Add the following configuration to your inventory/host_vars/matrix.example.com/vars.yml file:
# Enable the Element Call frontend UI to allow standalone use of Element Call.
# Enabling this also auto-enables the Matrix RTC stack.
matrix_element_call_enabled: true
By tweaking the matrix_element_call_hostname variable, you can easily make the service available at a different hostname than the default one.
Example additional configuration for your vars.yml file:
matrix_element_call_hostname: element-call.example.com
[!WARNING] A
matrix_element_call_path_prefixvariable is also available and mean to let you configure a path prefix for the Element Call service, but Element Call does not support running under a sub-path yet.

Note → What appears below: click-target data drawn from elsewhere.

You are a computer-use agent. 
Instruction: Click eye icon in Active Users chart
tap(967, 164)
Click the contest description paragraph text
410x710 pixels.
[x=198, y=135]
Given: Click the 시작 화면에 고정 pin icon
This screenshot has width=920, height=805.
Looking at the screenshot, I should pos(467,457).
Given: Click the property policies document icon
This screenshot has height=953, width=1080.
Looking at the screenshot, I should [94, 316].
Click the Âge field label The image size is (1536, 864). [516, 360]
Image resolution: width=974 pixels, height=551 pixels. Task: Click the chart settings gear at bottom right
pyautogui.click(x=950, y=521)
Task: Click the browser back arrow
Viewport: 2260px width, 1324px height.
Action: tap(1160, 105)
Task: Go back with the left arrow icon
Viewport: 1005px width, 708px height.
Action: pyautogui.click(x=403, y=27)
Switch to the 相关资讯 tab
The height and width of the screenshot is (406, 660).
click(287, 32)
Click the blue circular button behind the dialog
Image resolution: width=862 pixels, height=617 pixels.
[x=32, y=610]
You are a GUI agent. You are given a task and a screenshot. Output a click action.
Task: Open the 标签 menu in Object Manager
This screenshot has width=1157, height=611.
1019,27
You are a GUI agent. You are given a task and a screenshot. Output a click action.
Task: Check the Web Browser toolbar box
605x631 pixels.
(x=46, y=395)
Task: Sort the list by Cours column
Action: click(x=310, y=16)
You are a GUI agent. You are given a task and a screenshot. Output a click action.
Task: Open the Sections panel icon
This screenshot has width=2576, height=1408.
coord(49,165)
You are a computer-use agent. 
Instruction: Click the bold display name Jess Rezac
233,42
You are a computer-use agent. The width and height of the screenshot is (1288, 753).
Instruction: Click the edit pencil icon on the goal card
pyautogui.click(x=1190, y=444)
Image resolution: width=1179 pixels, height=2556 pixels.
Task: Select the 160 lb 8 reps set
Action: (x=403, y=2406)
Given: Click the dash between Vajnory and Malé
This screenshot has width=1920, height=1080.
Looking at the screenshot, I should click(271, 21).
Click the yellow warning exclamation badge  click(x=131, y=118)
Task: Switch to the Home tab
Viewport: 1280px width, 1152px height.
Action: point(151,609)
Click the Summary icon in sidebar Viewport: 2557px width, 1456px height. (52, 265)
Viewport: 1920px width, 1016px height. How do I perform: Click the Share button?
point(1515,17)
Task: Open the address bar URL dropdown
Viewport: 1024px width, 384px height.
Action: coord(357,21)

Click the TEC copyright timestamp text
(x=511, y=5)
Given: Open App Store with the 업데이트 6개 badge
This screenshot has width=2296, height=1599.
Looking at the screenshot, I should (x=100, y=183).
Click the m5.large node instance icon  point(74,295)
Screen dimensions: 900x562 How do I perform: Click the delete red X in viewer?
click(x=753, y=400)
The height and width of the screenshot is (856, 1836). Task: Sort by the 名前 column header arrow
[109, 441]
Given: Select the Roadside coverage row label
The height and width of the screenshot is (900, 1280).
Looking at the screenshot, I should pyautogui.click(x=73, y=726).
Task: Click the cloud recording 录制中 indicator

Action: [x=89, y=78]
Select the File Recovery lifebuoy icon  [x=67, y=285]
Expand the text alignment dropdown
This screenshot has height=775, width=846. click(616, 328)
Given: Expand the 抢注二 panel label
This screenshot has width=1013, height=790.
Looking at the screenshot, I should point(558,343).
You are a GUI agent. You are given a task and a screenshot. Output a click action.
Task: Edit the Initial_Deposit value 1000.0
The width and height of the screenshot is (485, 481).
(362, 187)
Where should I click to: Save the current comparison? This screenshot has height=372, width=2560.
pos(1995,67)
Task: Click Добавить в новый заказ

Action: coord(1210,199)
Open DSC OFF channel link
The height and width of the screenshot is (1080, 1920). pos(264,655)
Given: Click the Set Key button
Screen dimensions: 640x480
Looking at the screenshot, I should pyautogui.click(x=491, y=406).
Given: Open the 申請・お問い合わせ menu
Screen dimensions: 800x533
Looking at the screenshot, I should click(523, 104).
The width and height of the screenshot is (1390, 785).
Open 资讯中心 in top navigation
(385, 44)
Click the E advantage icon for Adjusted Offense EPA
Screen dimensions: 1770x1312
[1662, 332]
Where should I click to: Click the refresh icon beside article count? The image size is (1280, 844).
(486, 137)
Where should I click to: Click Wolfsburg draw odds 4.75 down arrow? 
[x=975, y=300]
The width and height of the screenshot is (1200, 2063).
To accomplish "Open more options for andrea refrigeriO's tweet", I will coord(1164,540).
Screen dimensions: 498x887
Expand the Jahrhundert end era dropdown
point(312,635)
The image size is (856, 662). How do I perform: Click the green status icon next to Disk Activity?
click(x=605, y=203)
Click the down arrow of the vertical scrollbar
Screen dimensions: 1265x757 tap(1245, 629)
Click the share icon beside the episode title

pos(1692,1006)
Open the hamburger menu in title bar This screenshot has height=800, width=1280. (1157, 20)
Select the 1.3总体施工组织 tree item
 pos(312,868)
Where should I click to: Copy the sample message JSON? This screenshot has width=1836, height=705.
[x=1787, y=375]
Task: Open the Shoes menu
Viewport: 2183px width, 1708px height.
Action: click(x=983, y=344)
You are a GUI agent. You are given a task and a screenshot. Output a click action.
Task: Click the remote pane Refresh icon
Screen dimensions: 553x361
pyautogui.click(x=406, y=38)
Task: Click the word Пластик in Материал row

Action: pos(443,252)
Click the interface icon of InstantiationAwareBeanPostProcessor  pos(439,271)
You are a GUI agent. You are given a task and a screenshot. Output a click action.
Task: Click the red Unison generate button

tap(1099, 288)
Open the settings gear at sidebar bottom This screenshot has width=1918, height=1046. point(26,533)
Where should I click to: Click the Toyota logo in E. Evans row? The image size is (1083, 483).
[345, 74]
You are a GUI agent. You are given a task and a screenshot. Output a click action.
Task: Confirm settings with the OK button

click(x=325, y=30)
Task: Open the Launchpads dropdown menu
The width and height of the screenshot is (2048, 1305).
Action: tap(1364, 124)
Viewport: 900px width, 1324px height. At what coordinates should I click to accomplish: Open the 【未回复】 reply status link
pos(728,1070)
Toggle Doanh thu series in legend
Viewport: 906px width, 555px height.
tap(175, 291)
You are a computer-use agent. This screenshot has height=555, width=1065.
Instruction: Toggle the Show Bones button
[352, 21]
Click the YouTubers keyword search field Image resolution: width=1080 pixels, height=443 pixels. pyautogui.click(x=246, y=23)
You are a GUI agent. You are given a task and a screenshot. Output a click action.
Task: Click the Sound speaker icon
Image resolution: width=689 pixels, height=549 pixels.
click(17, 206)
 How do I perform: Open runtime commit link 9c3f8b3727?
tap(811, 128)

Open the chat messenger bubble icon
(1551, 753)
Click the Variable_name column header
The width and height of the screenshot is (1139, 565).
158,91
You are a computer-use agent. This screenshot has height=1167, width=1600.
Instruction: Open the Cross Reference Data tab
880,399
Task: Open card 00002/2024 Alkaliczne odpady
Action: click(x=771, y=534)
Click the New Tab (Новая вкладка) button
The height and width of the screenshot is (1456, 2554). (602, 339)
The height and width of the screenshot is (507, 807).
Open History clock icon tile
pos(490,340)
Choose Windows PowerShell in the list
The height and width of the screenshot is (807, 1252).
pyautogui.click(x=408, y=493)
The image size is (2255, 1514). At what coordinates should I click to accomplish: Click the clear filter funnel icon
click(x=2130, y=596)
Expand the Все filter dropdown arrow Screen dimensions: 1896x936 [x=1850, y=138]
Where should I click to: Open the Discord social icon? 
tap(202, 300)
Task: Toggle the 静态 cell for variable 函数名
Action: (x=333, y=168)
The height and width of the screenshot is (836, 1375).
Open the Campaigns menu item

After configuring the playbook and potentially adjusting your DNS records and adjusting firewall rules, run the playbook with playbook tags as below:
ansible-playbook -i inventory/hosts setup.yml --tags=setup-all,start
The shortcut commands with the just program are also available: just install-all or just setup-all
just install-all is useful for maintaining your setup quickly (2x-5x faster than just setup-all) when its components remain unchanged. If you adjust your vars.yml to remove other components, you’d need to run just setup-all, or these components will still remain installed. Note these shortcuts run the ensure-matrix-users-created tag too.
Once installed, Element Call integrates seamlessly with Matrix clients like Element Web and Element X on mobile (iOS and Android).